West Carrollton donor Thomas “Tommy” Rogers talked about special dinner plans for the weekend with his fiance Zara as he made his regular platelet donation Friday, July 14 at the Dayton Community Blood Center. They would be celebrating her new job and his milestone 100th lifetime blood donation.
“She’s a donor too, I guess thanks to me,” he said. Tommy and Zara are engaged to be married in December. “She just got a new job. Between this and her job, it’s a good weekend! We’ll go out to dinner Saturday night.”
Just to add icing to the cake, Tommy made a double platelet donation. “I told everyone, on my day of 100 I will do a double!” he said.
Tommy started donating in 2009 at West Carrollton High School. He learned he was both an O positive donor, the universal donor for all patients with Rh positive blood, and a CMV-negative “baby donor.” Hospitals prefer CMV-negative units for children and to ensure safe transfusions to newborns.
He immediately began going to the Dayton CBC to make automated donations. “My second donation was double reds (double red blood cells). He continued to make double reds donations and in 2010 he began donating platelets and plasma.
“I donate as much as I can,” said Tommy. He said he could “only” donate about once a month while he was a student at Miami University. He graduated with an education degree in 2015. “I can donate more now,” he said. “I had 22 last year.”

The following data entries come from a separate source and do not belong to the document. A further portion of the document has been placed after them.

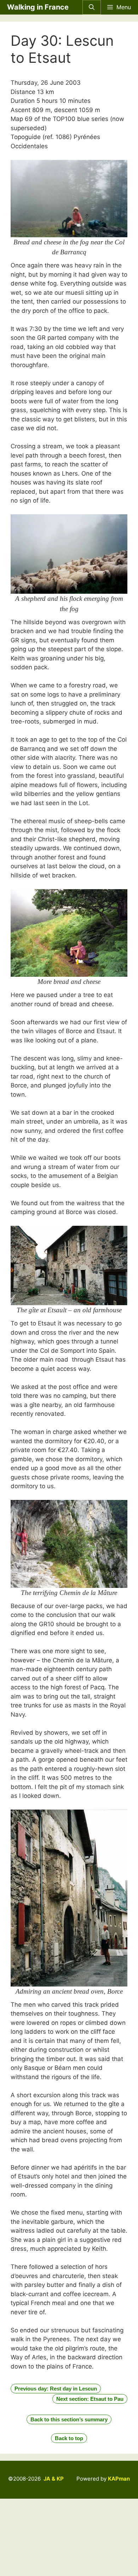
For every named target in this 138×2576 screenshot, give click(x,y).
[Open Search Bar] (91, 7)
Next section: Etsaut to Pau (89, 2399)
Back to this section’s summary (69, 2419)
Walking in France (38, 7)
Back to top (69, 2438)
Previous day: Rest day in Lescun (56, 2389)
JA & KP (54, 2478)
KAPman (119, 2478)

He started out as an English tutor, but wanted to find other ways to help people. He now works for RMS of Ohio in Kettering, helping people with developmental disabilities by providing home medical and residential care.
He’s a busy young man with a wedding to plan by Christmas time, but he stays dedicated to his “Donor for Life” journey.
“It’s an addiction!” he said with a smile. “I think of it as an easy way to help people.”